So What Exactly Were Mark Cuban's Intentions When It Came to Driving Up Rangers' Price?

As we outlined in last week's paper version of Unfair Park, the lenders owed approximately $600 million from the default of HSG Sports Group's loans tied to the Texas Rangers and Dallas Stars had been pissed that around $75 million of the pre-auction bid by the Greenberg-Ryan group would have found its way into the pockets of Tom Hicks. The sale of 154 acres of land surrounding the Ballpark in Arlington would have yielded Hicks, among other compensation, 1 percent ownership in the team and title of chairman emeritus.

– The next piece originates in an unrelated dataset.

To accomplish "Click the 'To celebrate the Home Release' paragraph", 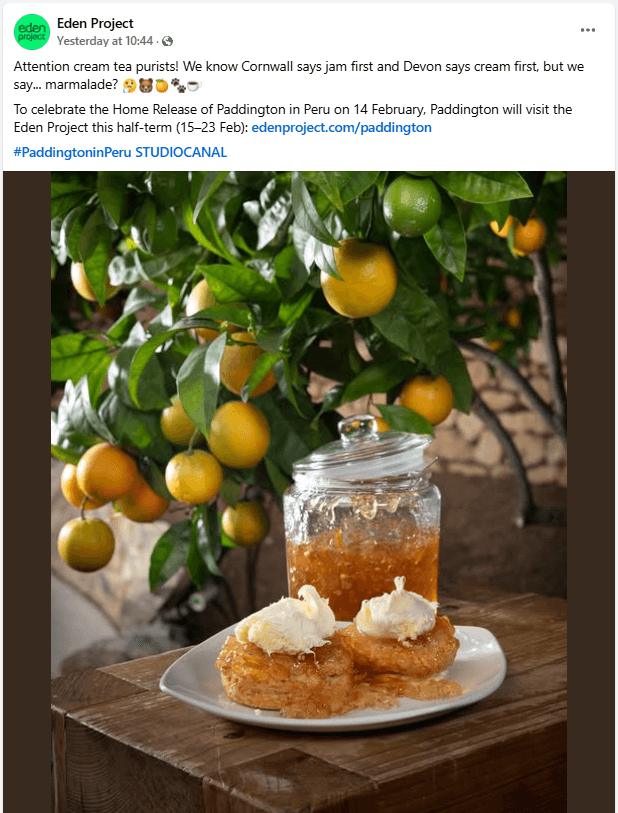I will point(293,119).
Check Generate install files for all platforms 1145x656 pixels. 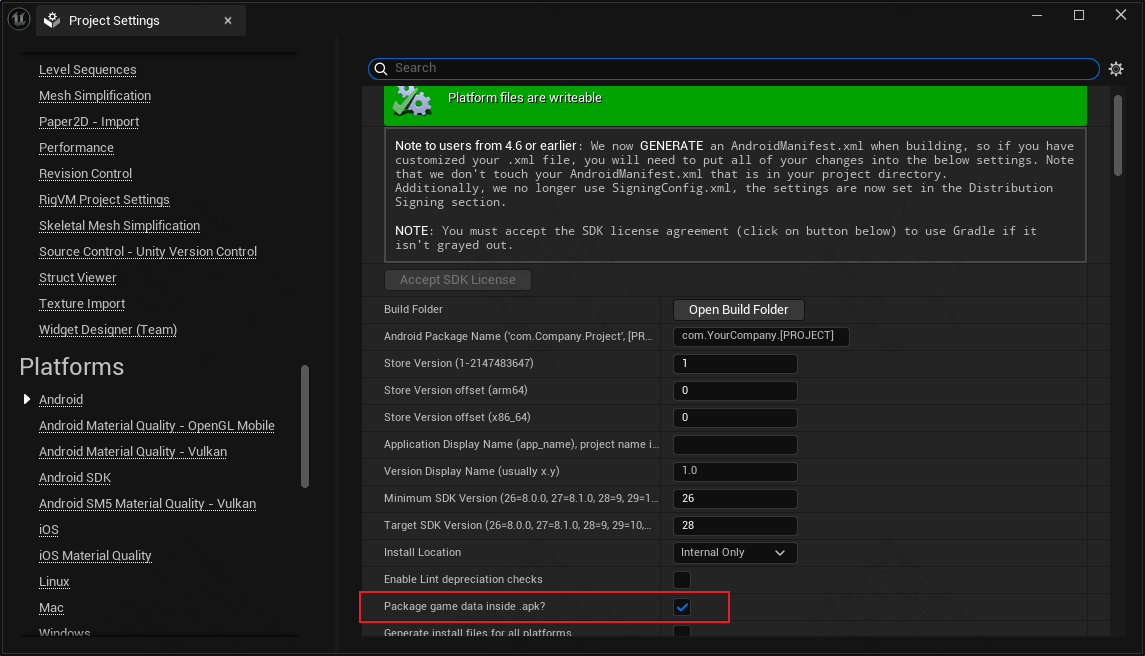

But just before yesterday's marathon auction, Hicks and Greenberg-Ryan agreed to terminate the sale, which had been tied to their purchase of the Rangers, in a "good faith effort" to level the playing field at the auction.

The total bid before the auction from Greenberg-Ryan appears to have been $589.7 million ($306.7 million in cash, $208 million in assumed liabilities and $75 million for the land). Their winning bid was $593 million ($385 million cash and $208 million in assumed liabilities). That's only a difference of $3.3 million.

So what am I getting at? The creditors got exactly what they wanted -- more cash, to the tune of $78.3 million -- and Greenberg-Ryan barely increased their offer. The only loser here is Tom Hicks.

Turns out Mark Cuban wanted to make sure Hicks didn't get his $75 million either. Shortly after Cuban and bidding partner Jim Crane conceded the auction to Greenberg-Ryan, a source close to Cuban told me that while he had sincere interest in acquiring the team, a secondary motive to his bidding was to "get money away from third parties and put it toward the team -- the debtor."

"That was one of [Cuban's] goals," he said.

Cuban praised Major League Baseball and Greenberg-Ryan early this morning, telling me, "They did a good job of fighting for what they wanted."

He wasn't bitter about losing, simply saying, "Shit happens."

[Update at 5 p.m.: A Friend of Unfair Park directs our attention to a posting on Cuban's Blog Maverick headlined "Chasing the Rangers." In it, Cuban writes: "So why did I go chasing the Rangers despite all the negative media attention? Because I believe it was the right thing to do." And then he explains why.]